◆ Provided data ◆
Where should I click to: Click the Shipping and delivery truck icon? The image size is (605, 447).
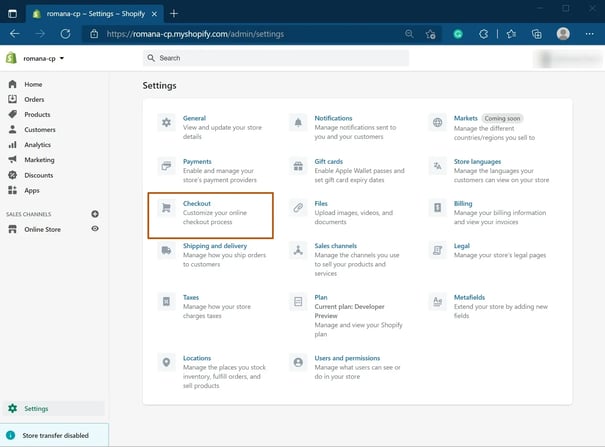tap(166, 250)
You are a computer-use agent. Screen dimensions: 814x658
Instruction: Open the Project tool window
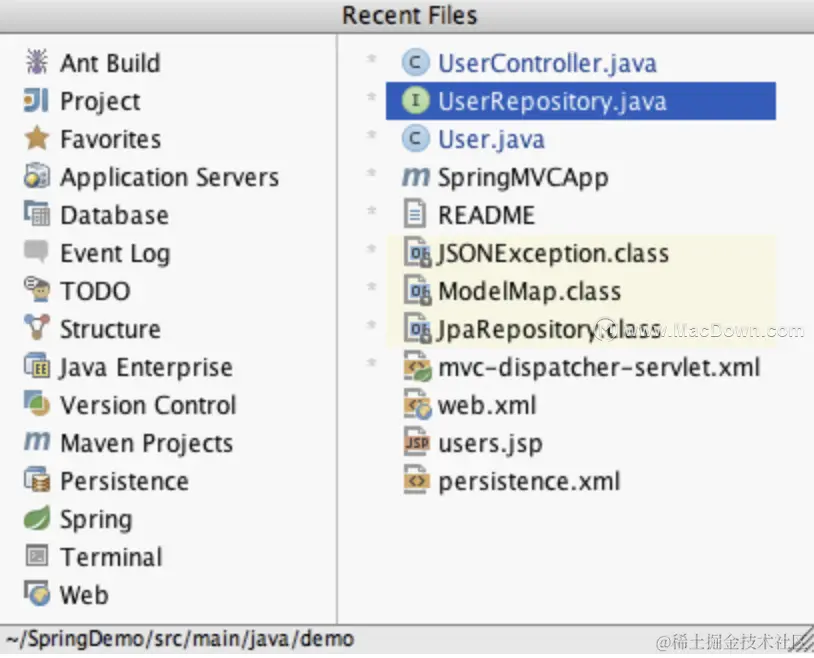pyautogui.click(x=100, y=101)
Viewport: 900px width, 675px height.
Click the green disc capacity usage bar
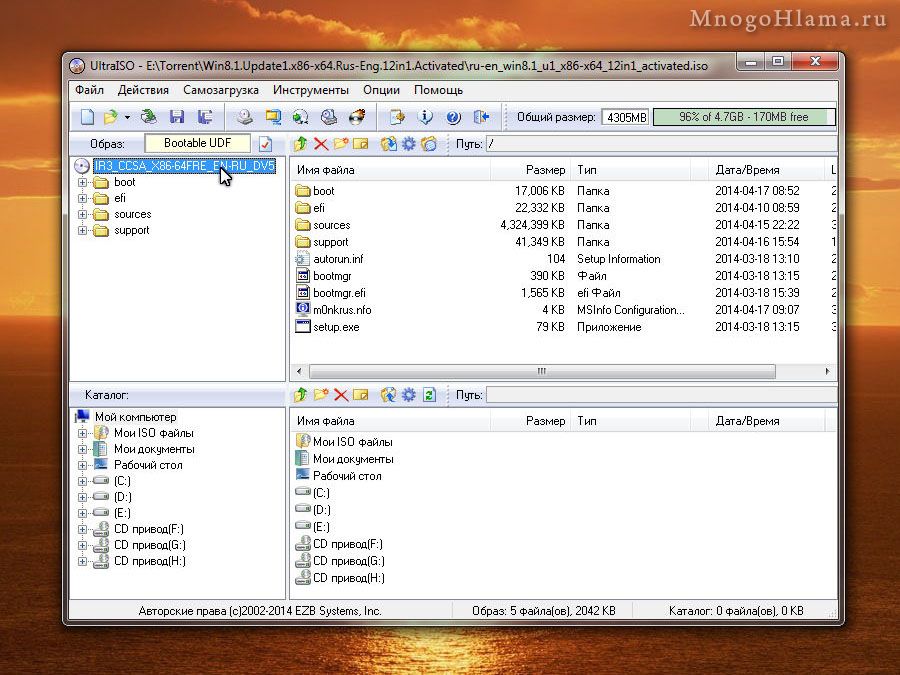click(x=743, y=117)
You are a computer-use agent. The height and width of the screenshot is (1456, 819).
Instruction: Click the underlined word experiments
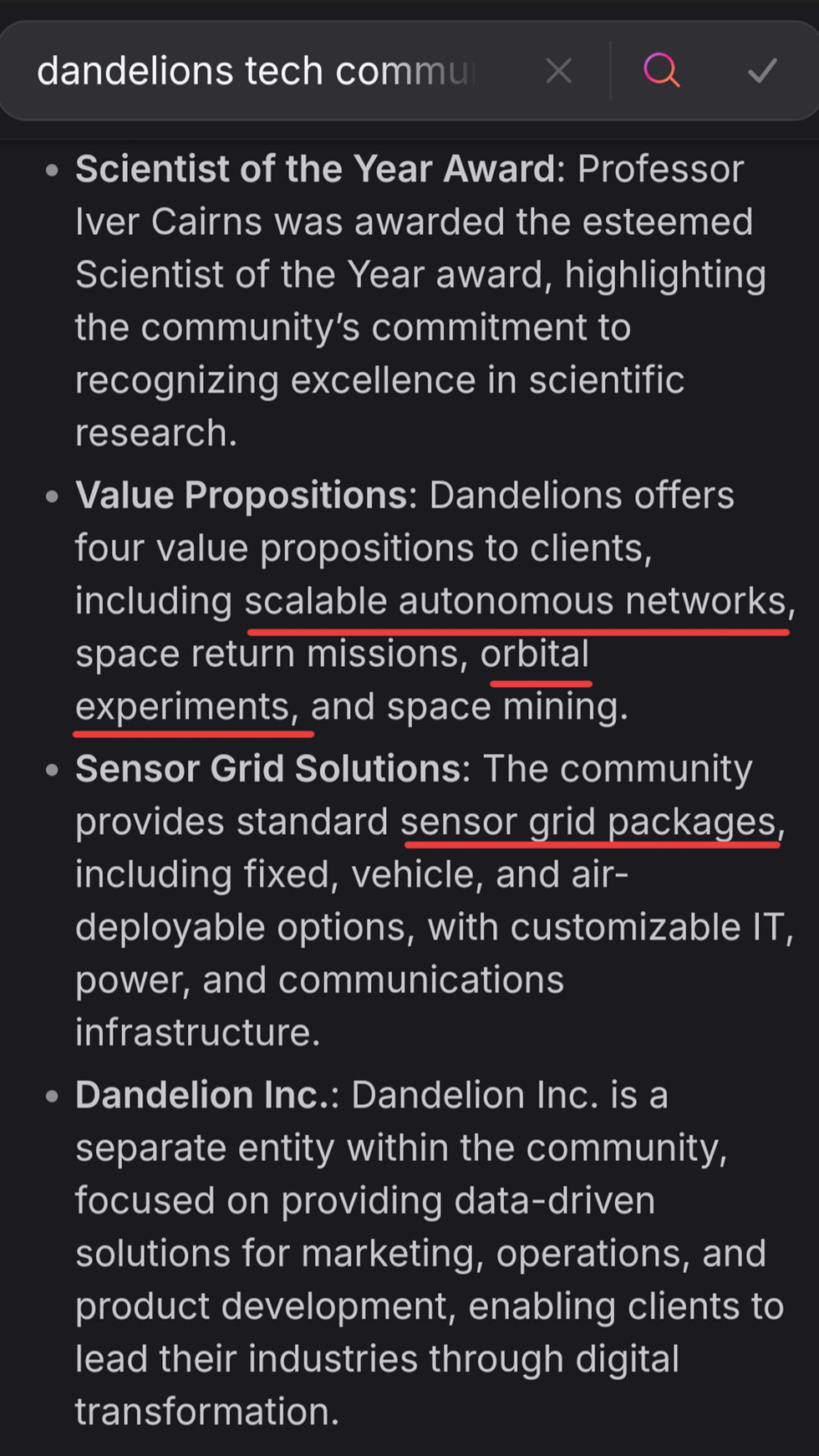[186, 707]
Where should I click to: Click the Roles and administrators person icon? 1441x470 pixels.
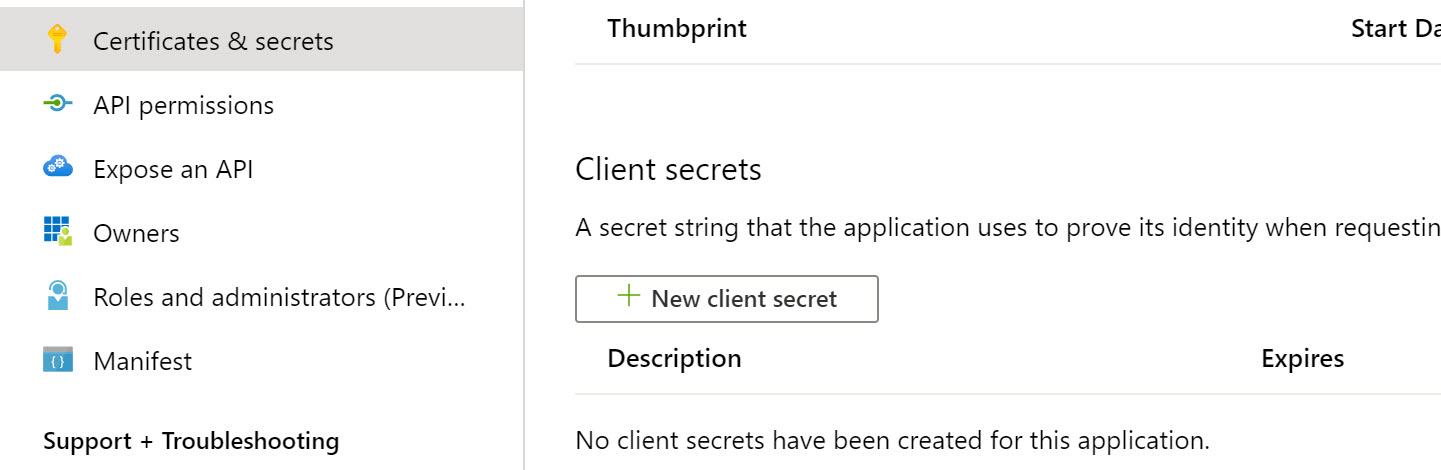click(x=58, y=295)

◆ To do ◆
Start at the top of the entries and repeat each line exactly, ending at the line that contains "Viewport: 900px width, 675px height.". Pictures are not part of the copy.

◆ Output of the exercise ◆
Where should I click to: Click the Shipping and delivery truck icon? The image size is (605, 447).
tap(166, 250)
You are a computer-use agent. Screen dimensions: 814x658
Instruction: Open the Project tool window
pyautogui.click(x=100, y=101)
Viewport: 900px width, 675px height.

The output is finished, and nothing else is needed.